LORDSTOWN - After weathering a close re-election, two top United Auto Workers Local 1714 leaders are turning their sights on winning a new vehicle for the General Motors Co. Lordstown Complex.
"We look forward to getting the chance to get a new vehicle," Shop Chairman Will Adams said.
He added he doesn't know when a decision will be made. "GM will announce it at their leisure."
Tribune Chronicle / Larry Ringler
United Auto Workers Local 1714 Shop Chairman Will Adams, left, and President Dave Green look ahead to winning a new vehicle from General Motors Co. after their re-election.
But he expressed confidence the locals members will "do what we need to do" to persuade GM to place another product at Lordstown. "The members have done all the right things in the past. They've made some sacrifices that allows us to be in the conversation. If we're successful, it'll be because of the sacrifices they've made."
"Given the sacrifices our members have made, I'm confident we'll see some positive news," local President Dave Green said of the local's 1,450 members.
Adams and Green both had to survive runoff elections in late May because the first round of voting was too close.
Adams turned back challenger Scott Brubaker for shop chairman, 596 votes to 540, for his third term. Adams was first elected to the position in 2006.
Green won his second full term as president, 659 votes to 646 for challenger Robert "Bobby" Morales. Green finished Jim Kaster's term starting in March 2007, then won election in 2009.
Green said the closeness of the election was due to a contest "between good people."
"I think the people as a whole appreciated the things we've been doing to preserve jobs," Adams said.
The metal center is where workers stamp and fabricate metal parts, as well as build the undercarriage, of the Chevrolet Cruze small car. The Cruze has proven popular, but GM knows it has to keep its products fresh in the face of fierce competition, Adams said.
"GM learned that in the long run models, no matter how good they are, become stale. Young people look for new things," he said.
"It's an extremely competitive market. You have to stay on top of it, and GM is doing that," Green added.
At the same time, workers face tougher requirements for quality and efficiency in building vehicles. Adams and Green noted GM originally planned to build the Cruze in Mexico but that International UAW leadership, led by Cal Rapson, fought to put it in Lordstown. Changes in work rules and other processes carried the day for Lordstown.
"It was difficult for our members, but our image up north (at GM and UAW Detroit headquarters) is greatly improved," Adams said.

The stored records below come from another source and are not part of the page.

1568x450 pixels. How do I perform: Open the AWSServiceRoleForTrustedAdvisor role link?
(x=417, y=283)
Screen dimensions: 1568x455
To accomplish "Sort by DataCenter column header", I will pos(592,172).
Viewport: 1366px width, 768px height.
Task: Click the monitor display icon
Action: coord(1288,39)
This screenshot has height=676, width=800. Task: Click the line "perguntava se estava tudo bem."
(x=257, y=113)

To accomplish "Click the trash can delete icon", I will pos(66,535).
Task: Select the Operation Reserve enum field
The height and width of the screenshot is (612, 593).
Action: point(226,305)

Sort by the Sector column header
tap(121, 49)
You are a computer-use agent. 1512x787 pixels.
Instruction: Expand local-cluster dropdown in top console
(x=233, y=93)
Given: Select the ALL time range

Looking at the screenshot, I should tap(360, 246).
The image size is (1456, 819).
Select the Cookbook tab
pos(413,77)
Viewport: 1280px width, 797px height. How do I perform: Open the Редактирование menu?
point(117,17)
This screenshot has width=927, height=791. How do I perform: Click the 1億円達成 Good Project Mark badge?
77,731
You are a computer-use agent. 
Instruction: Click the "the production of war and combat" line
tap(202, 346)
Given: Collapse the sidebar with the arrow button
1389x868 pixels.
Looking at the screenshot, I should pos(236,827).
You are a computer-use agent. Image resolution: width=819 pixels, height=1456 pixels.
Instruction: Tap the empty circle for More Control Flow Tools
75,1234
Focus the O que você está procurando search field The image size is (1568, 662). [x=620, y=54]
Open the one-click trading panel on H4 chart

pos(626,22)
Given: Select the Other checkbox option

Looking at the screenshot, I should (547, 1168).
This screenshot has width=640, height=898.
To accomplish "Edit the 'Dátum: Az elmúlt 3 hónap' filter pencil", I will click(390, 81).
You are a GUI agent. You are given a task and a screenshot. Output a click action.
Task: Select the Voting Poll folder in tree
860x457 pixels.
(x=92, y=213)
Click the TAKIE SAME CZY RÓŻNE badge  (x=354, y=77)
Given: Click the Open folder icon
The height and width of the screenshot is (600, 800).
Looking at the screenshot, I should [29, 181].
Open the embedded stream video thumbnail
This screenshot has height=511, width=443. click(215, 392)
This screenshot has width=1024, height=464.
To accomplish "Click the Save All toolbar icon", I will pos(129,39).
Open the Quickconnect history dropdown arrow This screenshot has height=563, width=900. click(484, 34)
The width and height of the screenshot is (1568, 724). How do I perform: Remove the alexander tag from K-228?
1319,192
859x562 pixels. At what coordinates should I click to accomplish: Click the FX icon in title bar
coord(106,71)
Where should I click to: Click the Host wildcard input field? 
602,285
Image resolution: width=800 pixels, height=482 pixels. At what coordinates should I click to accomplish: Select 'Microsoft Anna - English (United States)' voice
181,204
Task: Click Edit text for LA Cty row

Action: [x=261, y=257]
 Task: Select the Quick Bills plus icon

Green said members still labor under job uncertainty, especially after the ordeal of 2009 when the Great Recession drove the company into a government-led bankruptcy process
Many workers had to transfer to Lordstown from plants around the country that GM was shuttering, straining family resources and emotions. About half of the plant's work force are transfers, including those who displaced from Warren-area auto parts supplier Delphi Packard in that company's bankruptcy.
"We have people from just about every GM plant," Adams said. "We're considered a melting pot. It's exciting because you get new ideas and learn something about yourself."
The UAW-GM national agreement allows union officials to hire replacements at the entry rate of $15.78 an hour as transfers return to their home plants. Workers top at out around $19 an hour.
Some are referred by active workers, but other spots are open to the public and military veterans, who can get information at area One-Stop jobs offices.
Adams said Local 1714 has added about 100 replacements and expects to reach about 1,500 members this year.
The local also has added nearly 20 "flex" workers, who work 24 hours a week, but up to 40 hours as needed. As full-time workers leave, the flex employees are the first to be considered for those jobs. They also get a lower level of benefits after seven months.
Despite the best efforts of the union and company, the union leaders know some of their future depends on the global economy, which for now is being hurt by slowdowns in Europe and China.
"In North America, as long as we have fresh products and keep our quality, we'll be OK," Adams said.
"We recognize issues in Europe, but they're out of our control," Green said. "We can only focus on building a quality product and doing the best we can every day."